I understand that widzicie is plural but is widzą not also plural?


https://www.duolingo.com/profile/immery

my widzimy= we see

wy widzicie= you see (plural)

oni/one widzą= they see


https://www.duolingo.com/profile/Polskana

widza is used when referring to other people, not one person (you for example) but them.


https://www.duolingo.com/profile/bnb525

How come you can't use "you are seeing"?


https://www.duolingo.com/profile/Jellei

Because such verbs like "to see" (stative verbs) are really rarely used in Present Continuous, so we don't consider them correct answers unless there's something in the sentence to make them more probable.


https://www.duolingo.com/profile/RadhaTereska

I think See the tasty food is also correct as in talking to a group and pointing to the food


https://www.duolingo.com/profile/ngfio

"Widzicie" states the fact that people you are talking to see the food. To convey the meaning you are talking about I would use another verb, maybe "Obejrzyjcie smaczne jedzenie" or "Popatrzcie na smaczne jedzenie" (="Look at the tasty food").


https://www.duolingo.com/profile/Ash473779

Oh a plural :) we have this in vernacular English, for example in southern US dialects they say "Y'all" - you all. In the scouse dialects of Liverpool, UK, they would says "yous".

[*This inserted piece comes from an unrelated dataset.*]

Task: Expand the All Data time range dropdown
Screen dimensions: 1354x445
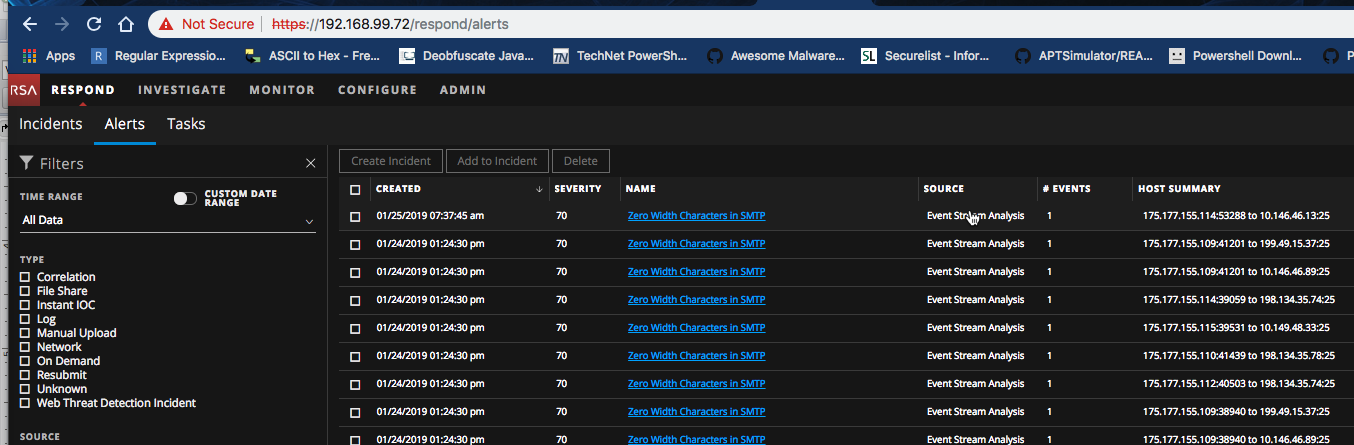Action: pyautogui.click(x=167, y=220)
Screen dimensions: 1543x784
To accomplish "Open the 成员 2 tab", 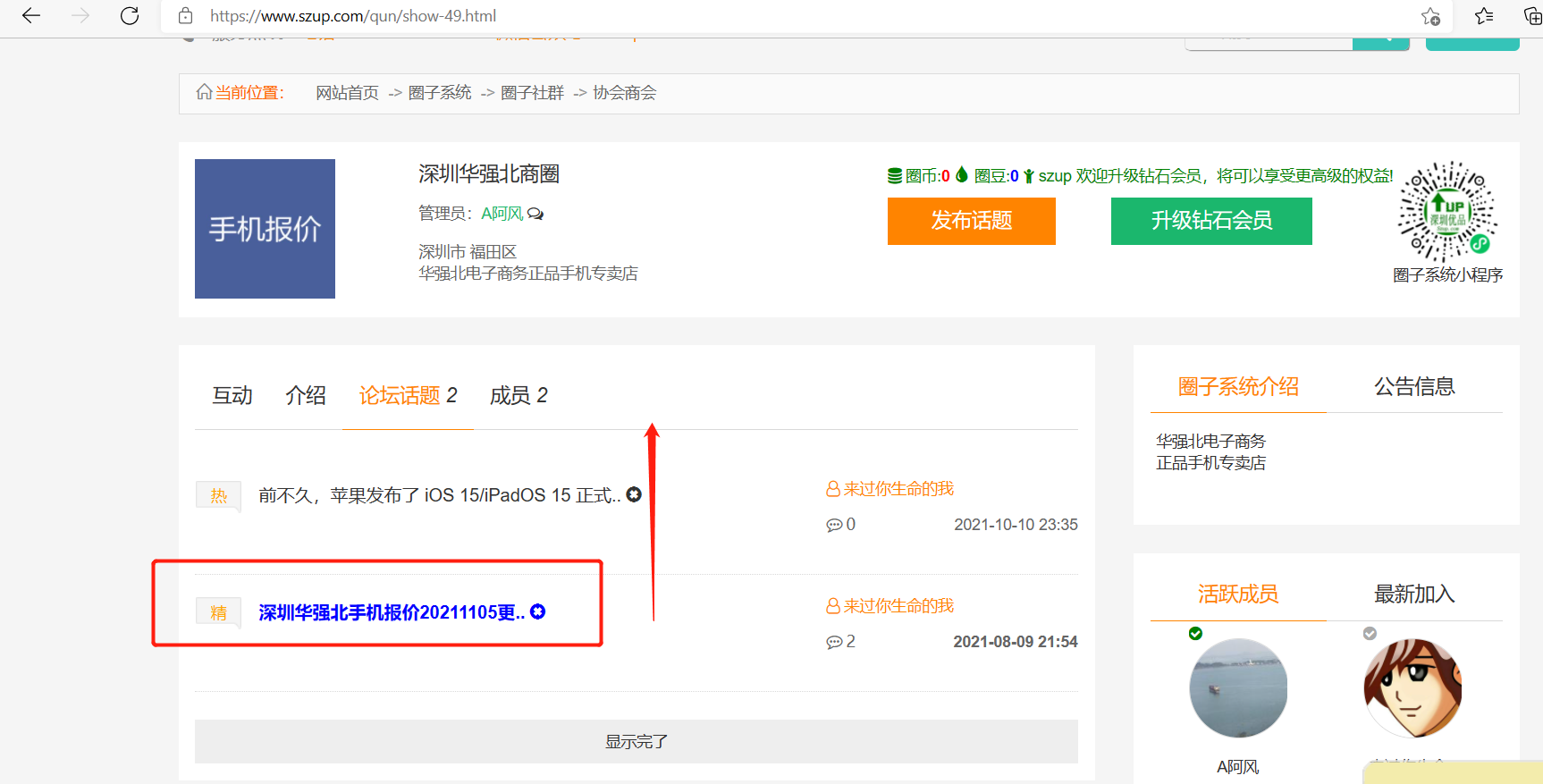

https://www.duolingo.com/profile/NickStrickland

I think what youre looking for is the imperative or a "command" tense. Im not sure about polish, but in any of languages I've studied, this tense has its own conjugation.


https://www.duolingo.com/profile/mr.ioes

dz becomes sh in widzicie. dz becomes ds in jedzenie. Why do languages have to be so complicated ;)


https://www.duolingo.com/profile/Jellei

dz does not become sh anywhere.

"dz" is generally like 'ds' in "woods", or it can be palatalized (dź / dzi), like in "widzicie" - and that cannot really be compared to any English sound, I think.


https://www.duolingo.com/profile/oldestguru

it sounds like in "jeans"


https://www.duolingo.com/profile/Jellei

Well, that's dż, with a dot over z. Actually "jeans" = "dżinsy".


https://www.duolingo.com/profile/ecla492089

Can i say "a tasty food"?


https://www.duolingo.com/profile/Jellei

No, that is not grammatical in English, "food" is uncountable.